Проходит много лет. Блок уже написал «Двенадцать». И другая женщина (не девочка, а женщина, писательница, изредка наблюдавшая его в литературном кругу) посылает ему письмо: «Меня тянет к Вам не как к великому поэту, но как к настоящему человеку, что почти так же редко встречается, хотя, может быть, Ваш ореол также придает Вам обаяние. Но будь Вы самым простым смертным, я думаю, что мне так же бы хотелось подойти к Вам ближе». (Ни о какой влюбленности в данном случае говорить не приходится.)
Редкий знаток людей, перевидавший их на своем веку неисчислимое множество и создавший выразительнейшие их портреты, Максим Горький рассказывал Константину Федину про тех, чьи голоса он, молодой писатель, должен слушать. «Лепил слова меткие, точные… Но когда дошел до Блока – остановился, не подыскал слова. Нахмурился, пошевелил пальцами, точно нащупывая. Выпрямился потом, высокий, большой, поднял голову, провел рукой широко, от лица к ногам: – Он такой…»

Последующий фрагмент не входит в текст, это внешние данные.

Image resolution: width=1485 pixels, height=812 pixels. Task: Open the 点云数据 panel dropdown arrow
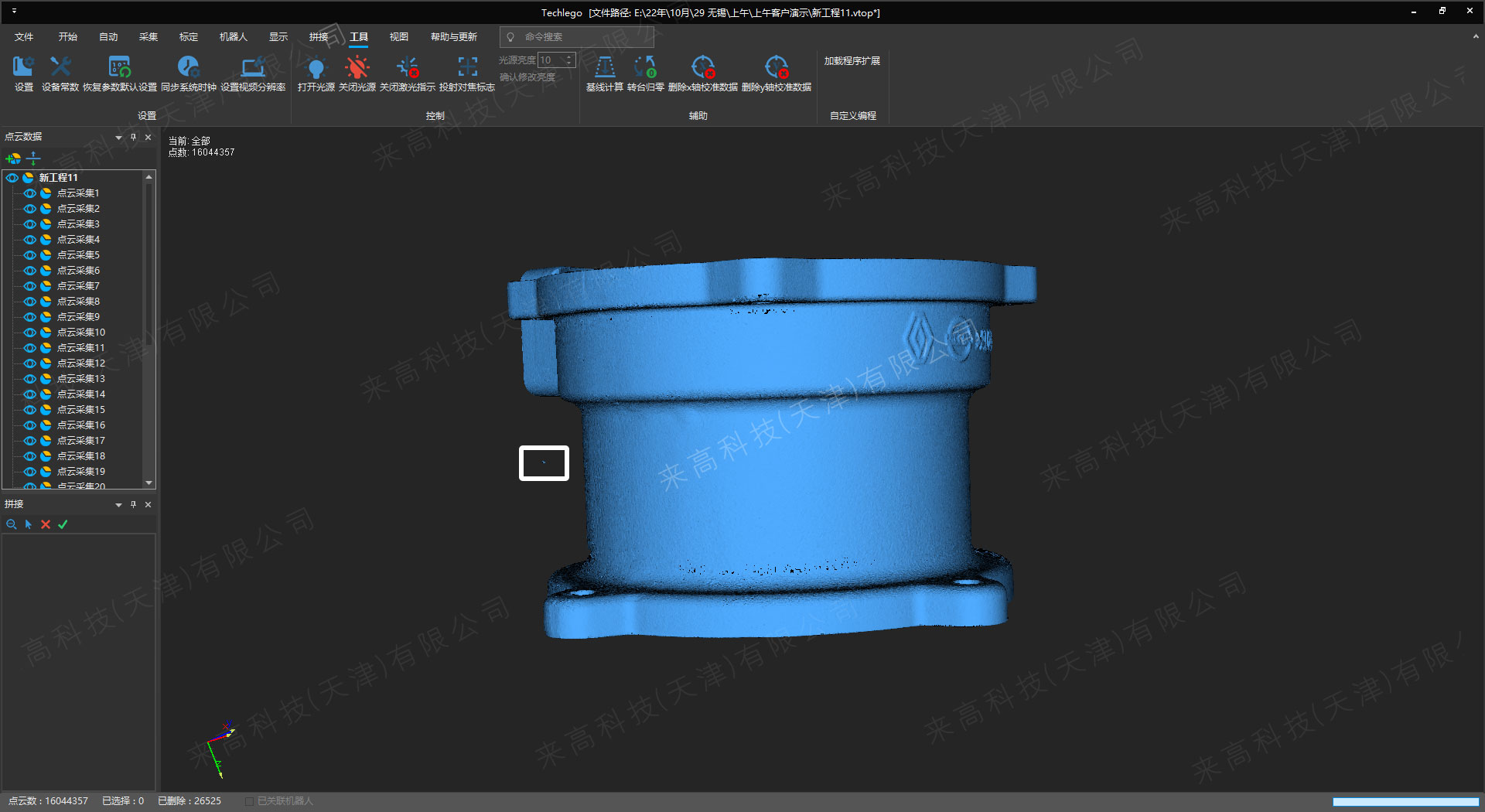click(x=118, y=138)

И тот же Горький передал удивительный по человеческой подлинности рассказ несчастной уличной проститутки, которая, голодная и озябшая, нечаянно заснула в теплом гостиничном номере и которую больше всего поразило, что Блок, разбудив ее, пожал и даже поцеловал ей руку и ушел, оставив двадцать пять рублей: «Боже мой, думаю, как глупо вышло».
Послушаем, однако, Горького. «И действительно, на ее курносом, задорном лице, в плутоватых глазах бездомной собачонки мелькнуло отражение сердечной печали и обиды. Отдал барышне все деньги, какие были со мной, и с того часа почувствовал Блока очень понятным и близким. Нравится мне его строгое лицо и голова флорентинца эпохи Возрождения».